Soon though, the all too familiar sense of loss passed. What remained was gratitude for the child in my arms and the blessing of being part of her early days. A few days later I was grateful again when the grief we live with as parents of kids with special needs appeared in a different place and another unexpected time.
This appearance occurred while I completed one of the final parent interviews for the book I am co-authoring with Dr. Gary Chapman. Each interview ends with the same question: Is there anything else you’d like to mention? I presented that question to the mother of an almost 3-year-old, adorable red-headed boy who has cognitive and speech delays. Here’s what she said:
If necessary, go through counseling to talk about hard things. Have a safe space and a safe person who can help you see more clearly. I’ve done some mental health counseling. There is an element of grief that your life and your child aren’t what you expected. Give yourself space to grieve. Being honest about your grief lets you see what kids with disabilities really need instead of dwelling on all the broken things. So give yourself permission to grieve.
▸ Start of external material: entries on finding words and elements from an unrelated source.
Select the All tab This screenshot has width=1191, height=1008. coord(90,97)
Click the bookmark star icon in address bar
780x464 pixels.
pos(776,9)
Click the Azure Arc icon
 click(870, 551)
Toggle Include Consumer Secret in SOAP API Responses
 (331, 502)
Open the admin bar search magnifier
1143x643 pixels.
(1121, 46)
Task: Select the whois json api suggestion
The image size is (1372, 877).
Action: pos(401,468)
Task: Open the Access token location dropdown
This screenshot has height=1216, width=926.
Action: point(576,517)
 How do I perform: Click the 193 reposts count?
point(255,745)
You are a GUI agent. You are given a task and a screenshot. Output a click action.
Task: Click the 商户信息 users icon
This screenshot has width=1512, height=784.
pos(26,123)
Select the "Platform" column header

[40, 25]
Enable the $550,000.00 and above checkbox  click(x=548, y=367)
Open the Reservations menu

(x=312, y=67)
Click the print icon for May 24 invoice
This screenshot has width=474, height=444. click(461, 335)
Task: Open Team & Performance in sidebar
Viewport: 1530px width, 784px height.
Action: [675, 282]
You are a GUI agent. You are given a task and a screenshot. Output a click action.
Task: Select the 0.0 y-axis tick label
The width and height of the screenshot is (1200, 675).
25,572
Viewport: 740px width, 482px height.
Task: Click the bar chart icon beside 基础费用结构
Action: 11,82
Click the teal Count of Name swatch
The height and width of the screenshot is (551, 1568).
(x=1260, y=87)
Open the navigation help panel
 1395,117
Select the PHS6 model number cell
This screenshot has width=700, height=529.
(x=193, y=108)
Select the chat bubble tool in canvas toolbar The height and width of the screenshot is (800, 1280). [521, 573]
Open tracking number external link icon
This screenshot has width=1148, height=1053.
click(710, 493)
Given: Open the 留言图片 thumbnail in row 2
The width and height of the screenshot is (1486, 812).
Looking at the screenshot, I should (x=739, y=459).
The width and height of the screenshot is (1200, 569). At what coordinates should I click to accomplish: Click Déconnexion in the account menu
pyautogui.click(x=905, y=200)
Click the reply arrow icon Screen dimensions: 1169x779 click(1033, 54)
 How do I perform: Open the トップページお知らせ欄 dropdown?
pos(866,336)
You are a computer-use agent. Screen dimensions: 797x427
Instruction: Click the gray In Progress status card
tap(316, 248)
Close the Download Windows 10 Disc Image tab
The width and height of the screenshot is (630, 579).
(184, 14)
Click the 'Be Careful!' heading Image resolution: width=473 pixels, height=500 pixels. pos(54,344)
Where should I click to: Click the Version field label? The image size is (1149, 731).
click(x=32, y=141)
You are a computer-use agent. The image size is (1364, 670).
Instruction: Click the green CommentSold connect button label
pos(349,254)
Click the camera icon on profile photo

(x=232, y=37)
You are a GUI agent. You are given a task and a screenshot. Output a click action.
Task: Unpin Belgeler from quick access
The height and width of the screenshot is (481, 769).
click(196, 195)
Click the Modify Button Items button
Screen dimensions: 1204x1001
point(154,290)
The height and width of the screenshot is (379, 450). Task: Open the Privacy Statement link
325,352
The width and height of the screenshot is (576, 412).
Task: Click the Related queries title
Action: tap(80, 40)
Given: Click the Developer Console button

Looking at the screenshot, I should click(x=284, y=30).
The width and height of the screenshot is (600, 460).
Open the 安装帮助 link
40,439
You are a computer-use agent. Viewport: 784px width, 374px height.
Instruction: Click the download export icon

This wise, young mother and I sat in her living room. “Even thought its not something we asked for, our son may live with us the rest of our lives. It’s worth every minute,” she said and smiled at her adorable, red-headed son and said, “You’re worth every minute.”
We looked at one another, connected by the grief we live with as parents of kids with special needs, the grief that binds us together and makes us grateful for the blessings and relationships we never take for granted.
I thought of my son and the 36 years of mingled joy and grief we have known with him. Worth every minute, I offer back in silent prayer. I am so grateful for your life, my son.